UE/Déficits-Grincements de dents après le délai accordé à Paris

vendredi 6 mars 2015 14h55
 

par Jan Strupczewski

BRUXELLES, 6 mars (Reuters) - La France, l'Allemagne et la Commission européenne sont persuadées que le fait de ne pas avoir sanctionné l'incapacité de Paris à tenir ses objectifs de réduction du déficit public est un bon compromis qui soutient l'euro.

Mais il n'est guère difficile de trouver des responsables européens pour qui cette décision signale aux gouvernements et aux investisseurs que les règles censées assurer la cohésion de la zone euro sont désormais lettre morte.

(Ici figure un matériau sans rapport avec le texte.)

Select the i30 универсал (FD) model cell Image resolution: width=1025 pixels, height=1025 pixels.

Au risque, craignent-ils, d'affaiblir la défense la monnaie unique en cas de future crise.

"Les règles sont à peine compréhensibles, et leur mise en oeuvre tient du bazar politique", a déclaré la semaine dernière le président de la Bundesbank, Jens Weidmann.

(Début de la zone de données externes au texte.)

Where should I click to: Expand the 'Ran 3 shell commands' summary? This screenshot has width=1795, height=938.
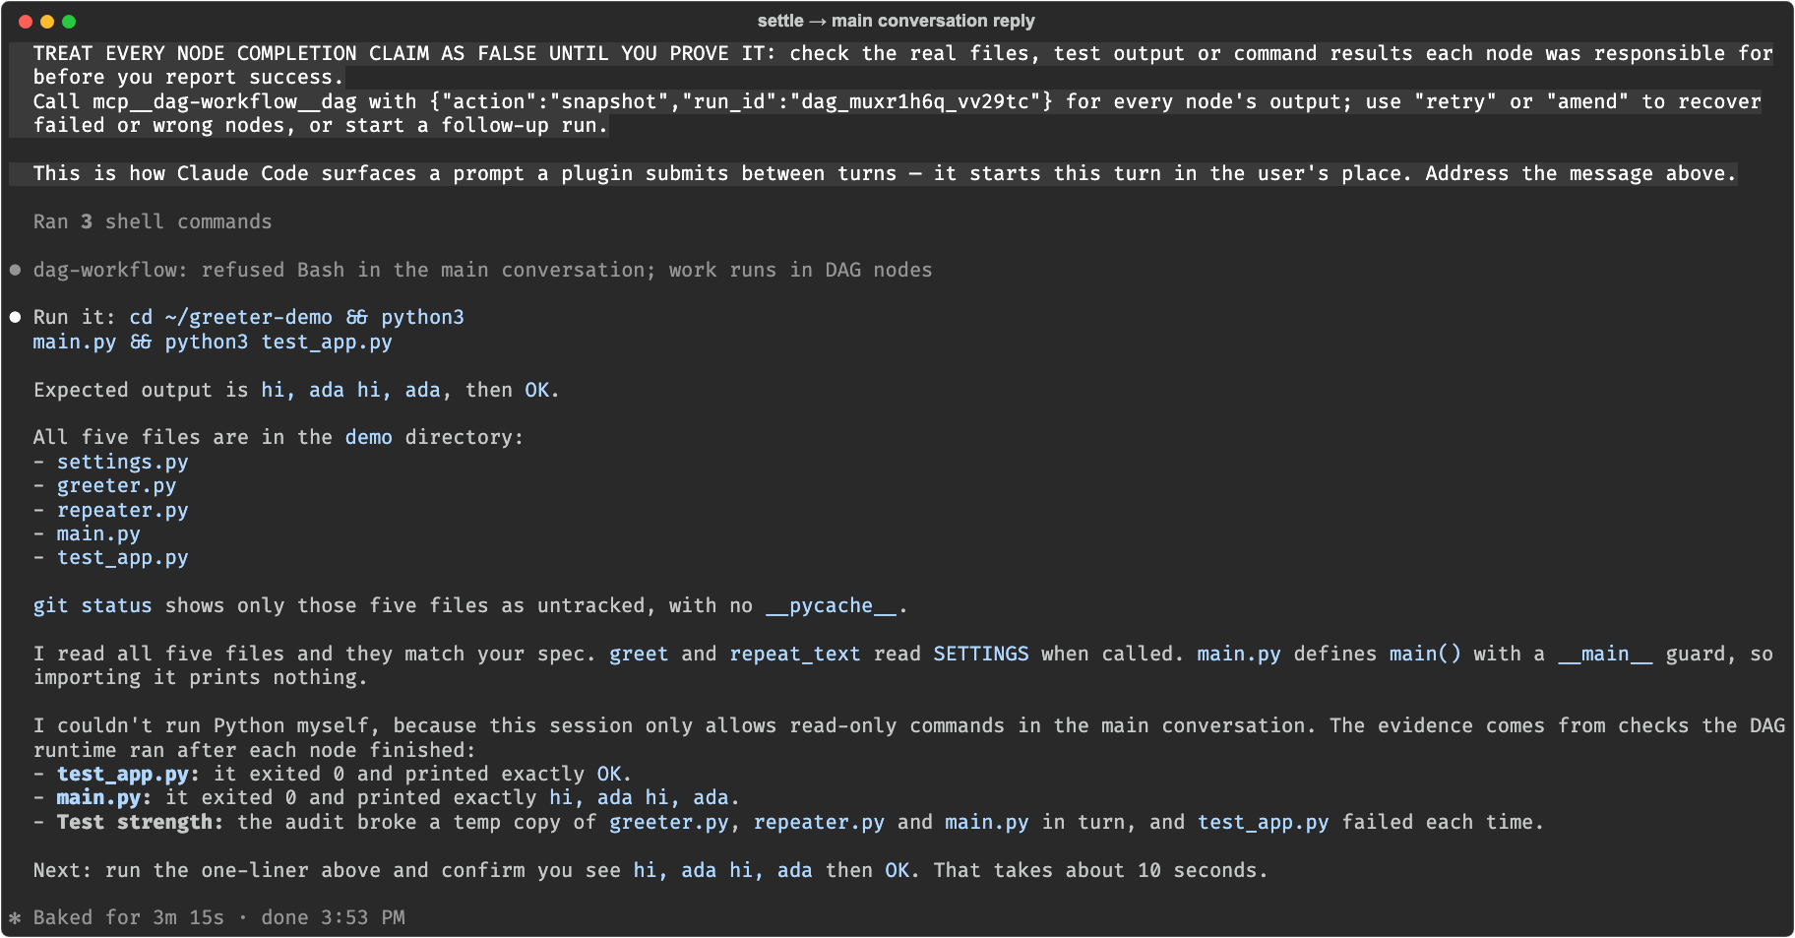[x=153, y=221]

A Bruxelles cette semaine, la chancelière allemande, Angela Merkel, et le président de la Commission, Jean-Claude Juncker, ont tenu le même discours apaisant: le budget français est "sur la bonne voie", a assuré Merkel.

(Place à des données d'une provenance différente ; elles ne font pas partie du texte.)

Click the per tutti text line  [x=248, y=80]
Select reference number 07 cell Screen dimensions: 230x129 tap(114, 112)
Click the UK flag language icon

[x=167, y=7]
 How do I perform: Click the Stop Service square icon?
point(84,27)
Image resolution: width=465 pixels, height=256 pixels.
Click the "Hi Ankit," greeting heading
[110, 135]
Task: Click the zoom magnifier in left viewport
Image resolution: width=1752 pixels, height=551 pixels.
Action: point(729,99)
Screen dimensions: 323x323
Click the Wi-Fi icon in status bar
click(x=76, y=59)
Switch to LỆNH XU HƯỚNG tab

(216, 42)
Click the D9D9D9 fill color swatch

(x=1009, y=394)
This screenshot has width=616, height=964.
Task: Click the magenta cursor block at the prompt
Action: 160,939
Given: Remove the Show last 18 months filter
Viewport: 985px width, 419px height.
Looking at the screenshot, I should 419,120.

Mais au sein du gouvernement allemand, on reconnaît que la décision est politique. Embarrasser le président François Hollande ne ferait qu'attiser ses adversaires hostiles à l'euro, à commencer par le Front national.

A la Commission, des responsables évoquent en privé les désaccords au sommet qui ont précédé la décision, annoncée le 25 février, d'accorder à la France deux ans de plus, soit jusqu'en 2017, pour ramener son déficit sous la limite de 3% du PIB.

Un haut fonctionnaire européen rappelle qu'en janvier, une note de la Commission expliquant jusqu'à quel point les critères du Pacte de stabilité et de croissance peuvent être assouplies en cas de récession a affaibli les règles censées harmoniser les politiques économiques des pays membres de la zone euro.